What Minorities Need Most
AT a campaign stop last week, Barack Obama scoffed at the idea that our schools should put a premium on teaching English to Spanish-speaking kids: "Instead of worrying about whether immigrants can learn English - they'll learn English - you need to make sure your child can speak Spanish."
Indeed, he called it "embarrassing" that Americans don't speak foreign languages.
What should embarrass him is that, in the communities he claims to know so much about, schools are failing to teach black and Hispanic children how to read English - the prerequisite to all other learning.
Two-thirds of black children in urban US school districts can't read at the minimally appropriate level by fourth grade - a failure that is at the heart of the "racial achievement gap."
Inner-city black children, research shows, begin school with only half the vocabulary of white middle-class children. Typically, they soon fall behind in trying to decode how written English blends the sounds made by letter combinations into words. "Difficulties in decoding unfamiliar words rapidly are at the core of most reading problems," says Reid Lyon, former head of reading research at the National Institutes of Health.
Kids who can't read proficiently by fourth grade aren't likely to understand math problems, social-studies texts, computer manuals or much else. They're almost doomed to fall further and further behind. By their later school years, remediation is too late.
The only way to end this ongoing national tragedy is for our nation to undertake a massive reading intervention, targeting inner-city black and Hispanic children in the early grades - a Marshall Plan for America's schools.
Starting in kindergarten, we should teach those children to read with instructional programs that meet the standards of scientifically based reading research and have been proven to work in actual classrooms.
That means early mastery of phonics and phonemic awareness: Three decades of scientific, peer-reviewed reading studies show that beginning readers - above all, those from disadvantaged homes - benefit from reading classes in which students learn systematically and explicitly to hear and identify the different speech sounds in spoken words, to recognize the symbols that represent the speech sounds, and to blend them into words, while also building fluency, vocabulary and comprehension.
Tragically, "progressives" in America are leading the way backward on this vital issue. Congress just cut off funding for the federal Reading First program - which gave inner-city schools extra federal aid to use scientifically-based reading programs in K-3 classrooms.
Democrats claim the reading program was tarnished by "scandal" - yet a year of thorough investigations turned up nothing more than a few minor violations of federal rules designed to prevent the appearance of conflict of interest.
Democrats surely enjoyed scoring political payback against the Bush administration. But they also likely trust the education establishment - which, for reasons of pure ideology, is broadly resistant to doing the right thing in reading instruction.
This anti-science approach has done enormous harm here in New York.
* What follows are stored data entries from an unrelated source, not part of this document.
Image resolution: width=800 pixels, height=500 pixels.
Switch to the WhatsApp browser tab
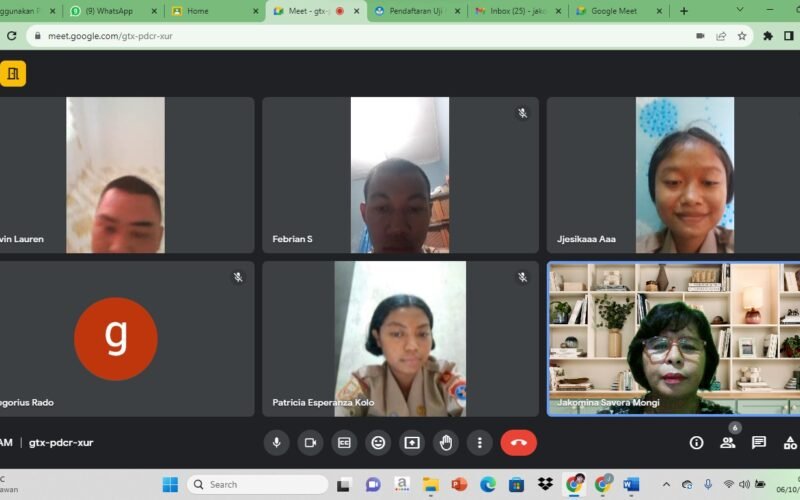[x=112, y=11]
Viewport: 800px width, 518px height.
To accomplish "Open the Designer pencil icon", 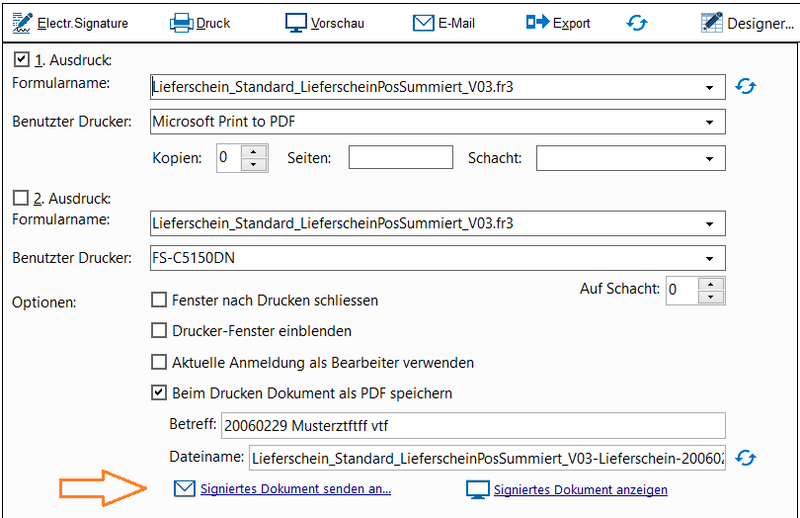I will 713,21.
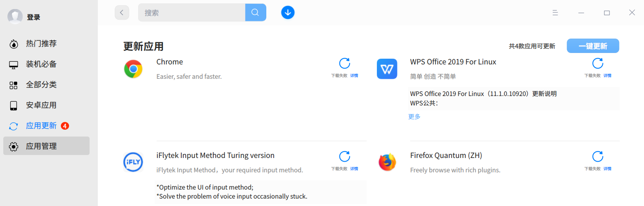
Task: Retry the iFlytek Input Method update
Action: pos(344,157)
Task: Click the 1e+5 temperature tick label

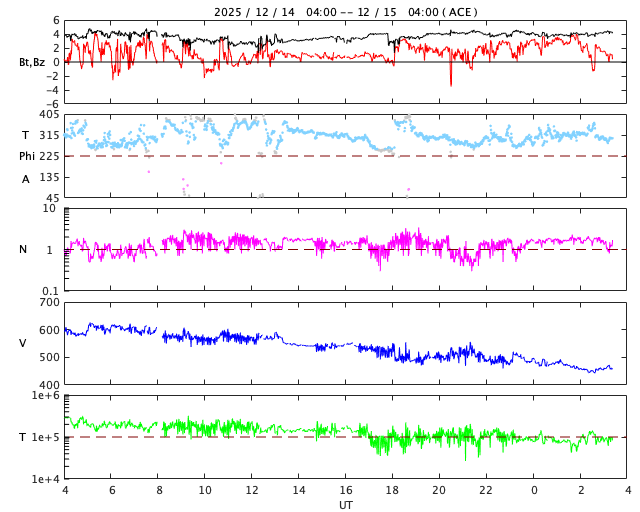Action: (x=45, y=437)
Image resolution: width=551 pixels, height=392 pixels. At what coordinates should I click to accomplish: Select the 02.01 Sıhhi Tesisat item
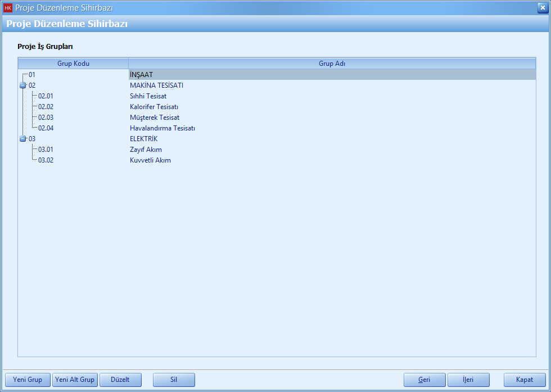(148, 96)
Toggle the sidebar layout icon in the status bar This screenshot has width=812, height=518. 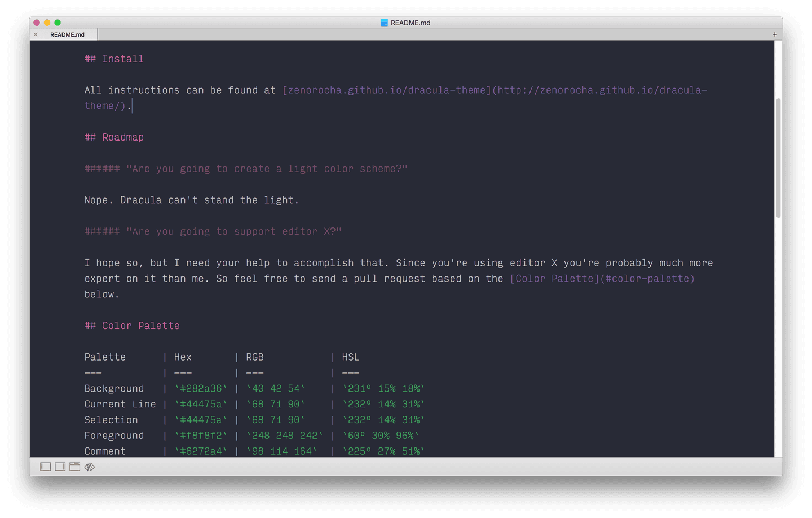pyautogui.click(x=45, y=466)
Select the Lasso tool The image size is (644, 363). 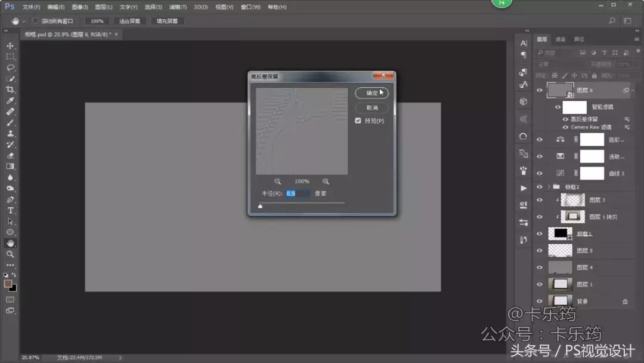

Mayor Bloomberg and Schools Chancellor Klein deserve credit for talking of ending the racial achievement gap - but they made the mistake of relying on the wrong "experts." In 2003, they entrusted most instructional decisions to educators who deem it a crime to teach children how to read through scripted phonics lessons.
These experts imposed an approach called Balanced Literacy on virtually every elementary school in the city. The thinking behind the program, which has never been proven to work, is that children can learn to read "naturally" by immersing themselves in print.
Six years later, we're seeing the fruits of that tragic decision. On the federal NAEP tests, known as the "nation's report card," New York City showed no improvement from 2003 to 2007 in both fourth and eighth grade reading.
Obama (or John McCain) will soon have a chance to make a difference on the nation's real language deficit - the inability of so many children to read our own language. A Marshall Plan for reading is a worthy platform for any candidate who wants to truly help disadvantaged Americans achieve real progress.